What the task asks
Look through the data below and output, unchanged, every line from the one holding "Switch to the Home ribbon tab" through the one holding "596x298 pixels. How", inclusive. Skip the pictures.

Dataset excerpts
┄┄┄┄┄┄┄┄┄┄

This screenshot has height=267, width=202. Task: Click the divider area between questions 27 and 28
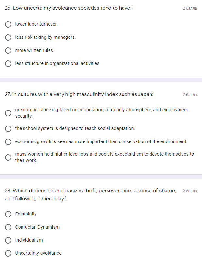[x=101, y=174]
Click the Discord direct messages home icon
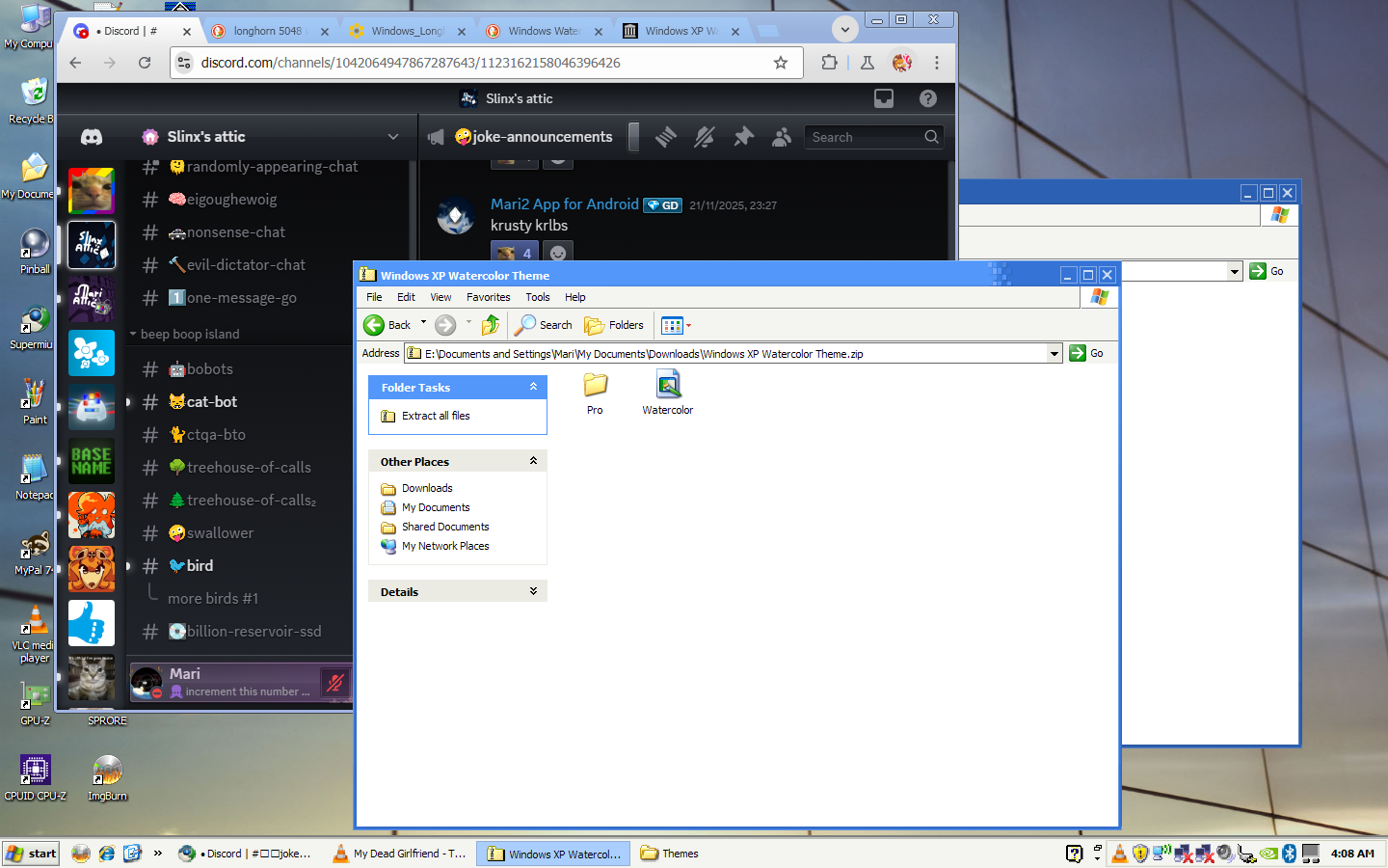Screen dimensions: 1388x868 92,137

┄┄┄┄┄┄┄┄┄┄

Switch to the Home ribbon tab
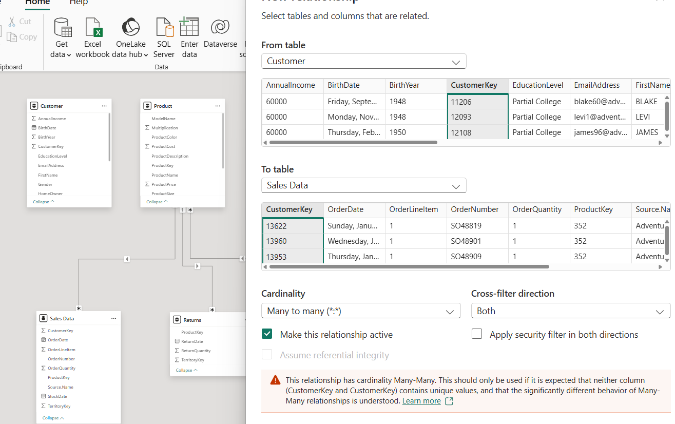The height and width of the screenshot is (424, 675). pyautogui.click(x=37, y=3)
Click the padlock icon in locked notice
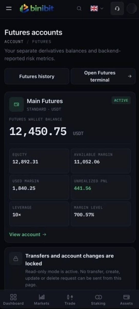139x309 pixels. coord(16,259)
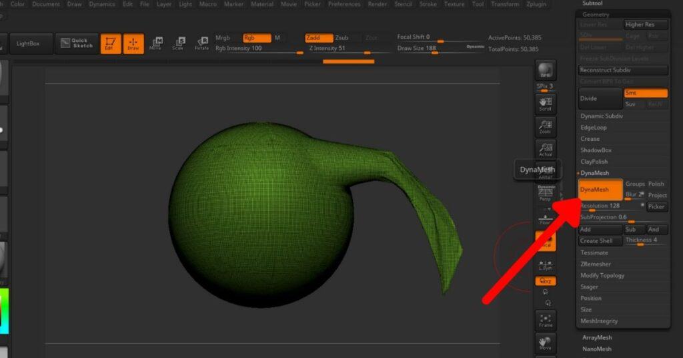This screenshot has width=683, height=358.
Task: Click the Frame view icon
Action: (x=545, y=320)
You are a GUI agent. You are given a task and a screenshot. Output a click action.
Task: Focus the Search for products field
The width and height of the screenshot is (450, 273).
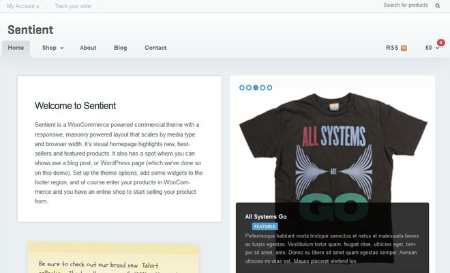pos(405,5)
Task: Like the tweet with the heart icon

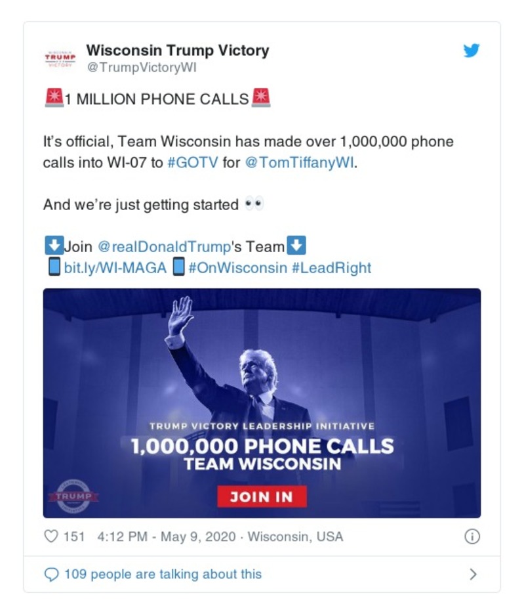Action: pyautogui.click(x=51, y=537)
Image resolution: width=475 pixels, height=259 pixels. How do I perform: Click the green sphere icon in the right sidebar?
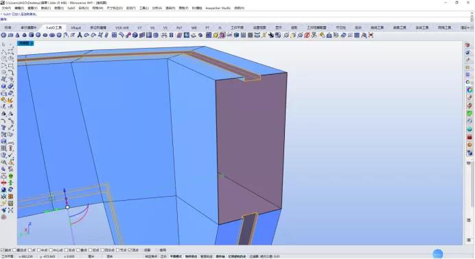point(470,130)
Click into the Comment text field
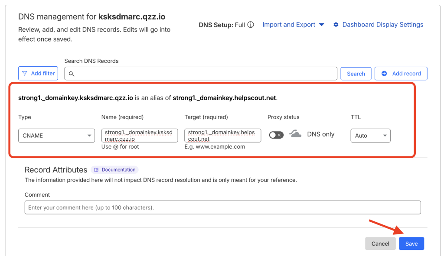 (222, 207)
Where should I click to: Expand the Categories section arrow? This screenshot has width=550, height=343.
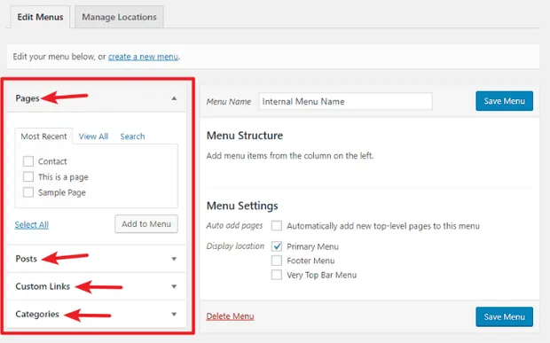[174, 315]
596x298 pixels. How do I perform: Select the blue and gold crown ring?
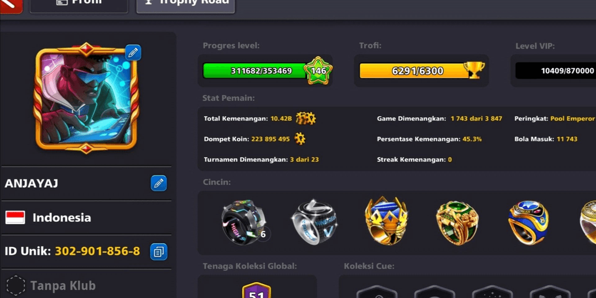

┄┄┄┄┄┄┄┄┄┄

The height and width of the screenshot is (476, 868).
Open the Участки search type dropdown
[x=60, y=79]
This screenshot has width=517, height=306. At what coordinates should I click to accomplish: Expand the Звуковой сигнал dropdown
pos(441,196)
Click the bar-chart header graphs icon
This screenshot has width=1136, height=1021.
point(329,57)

┄┄┄┄┄┄┄┄┄┄

Output
Switch to the Home ribbon tab
The height and width of the screenshot is (424, 675). pyautogui.click(x=37, y=3)
Click the padlock icon in locked notice
139x309 pixels. coord(16,259)
This screenshot has width=683, height=358.
Task: Click the Frame view icon
Action: (x=545, y=320)
You are a GUI agent. You are given a task and a screenshot. Output a click action.
Task: Focus the Search for products field
The width and height of the screenshot is (450, 273).
pos(405,5)
Task: Like the tweet with the heart icon

Action: pyautogui.click(x=51, y=537)
Image resolution: width=475 pixels, height=259 pixels. How do I perform: Click the green sphere icon in the right sidebar?
point(470,130)
Click into the Comment text field
 (222, 207)
Where should I click to: Expand the Categories section arrow? This screenshot has width=550, height=343.
[174, 315]
596x298 pixels. How do I perform: Select the blue and gold crown ring?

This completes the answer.